■ **Given information**:
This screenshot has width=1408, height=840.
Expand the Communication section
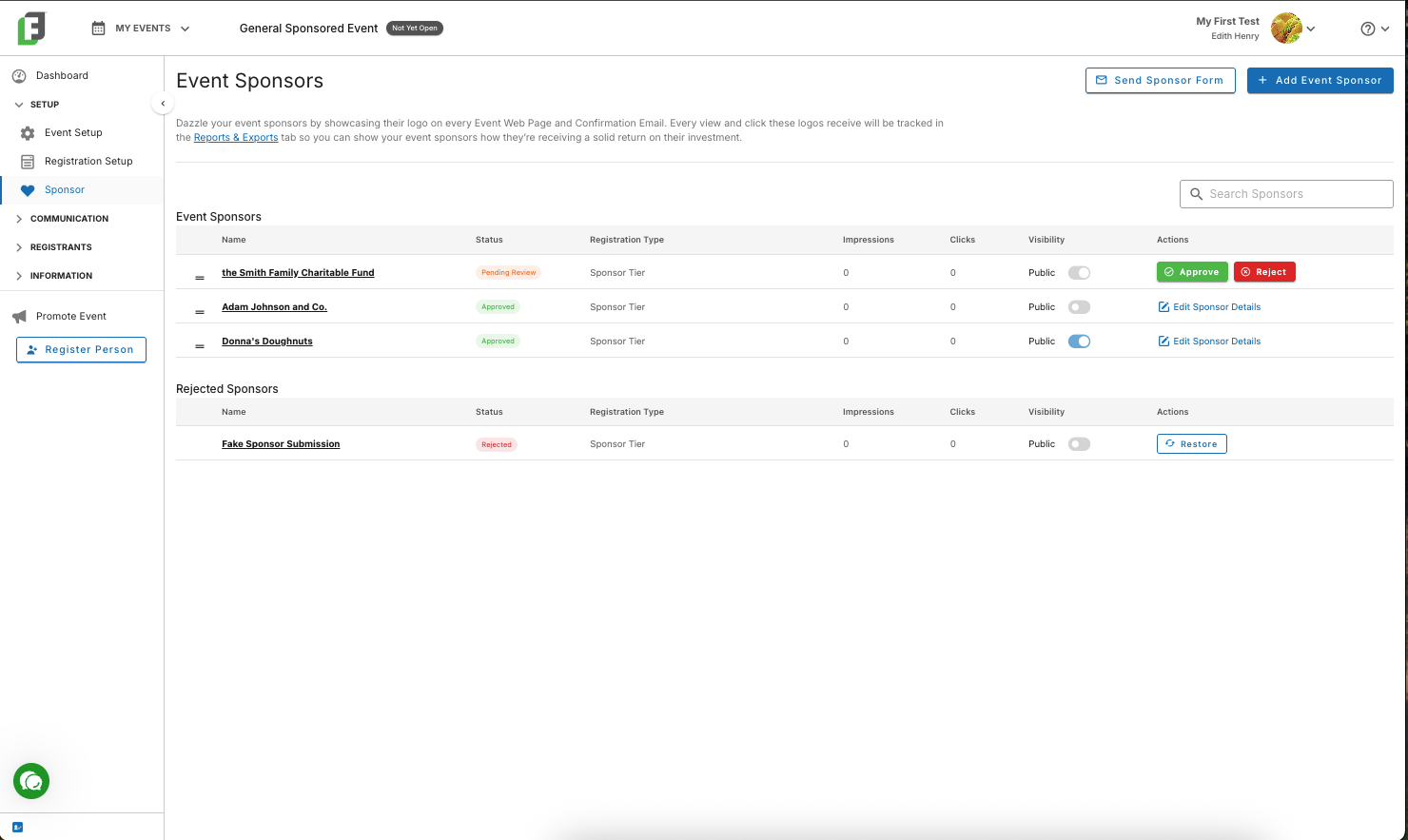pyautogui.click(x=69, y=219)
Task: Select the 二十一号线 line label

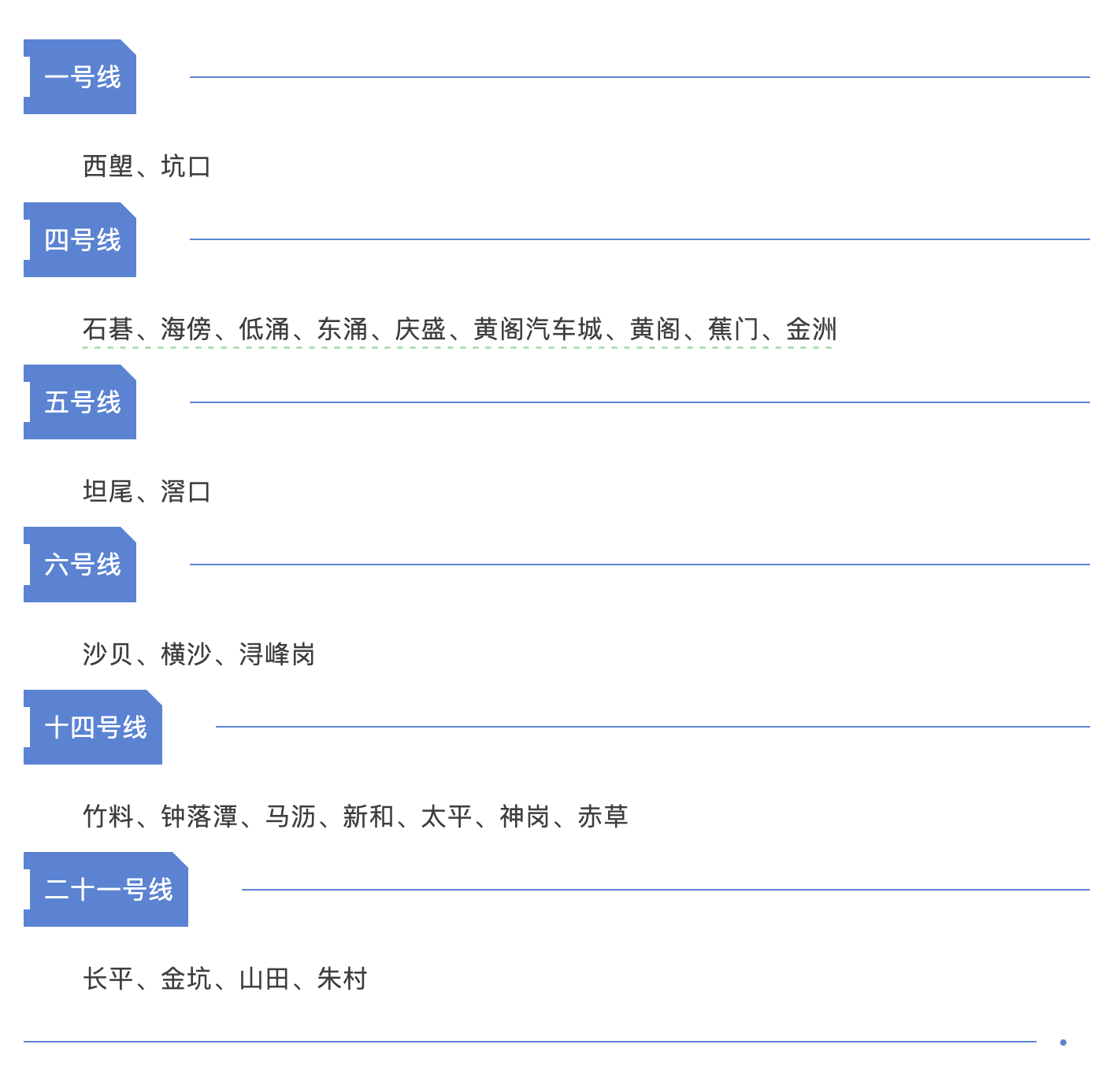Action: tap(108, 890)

■ **Your task**: Make an exact copy of all entries above, dropping the images.

■ **Exercise answer**:
This screenshot has width=1408, height=840.
Expand the Communication section
pyautogui.click(x=69, y=219)
Task: Select the 二十一号线 line label

Action: tap(108, 890)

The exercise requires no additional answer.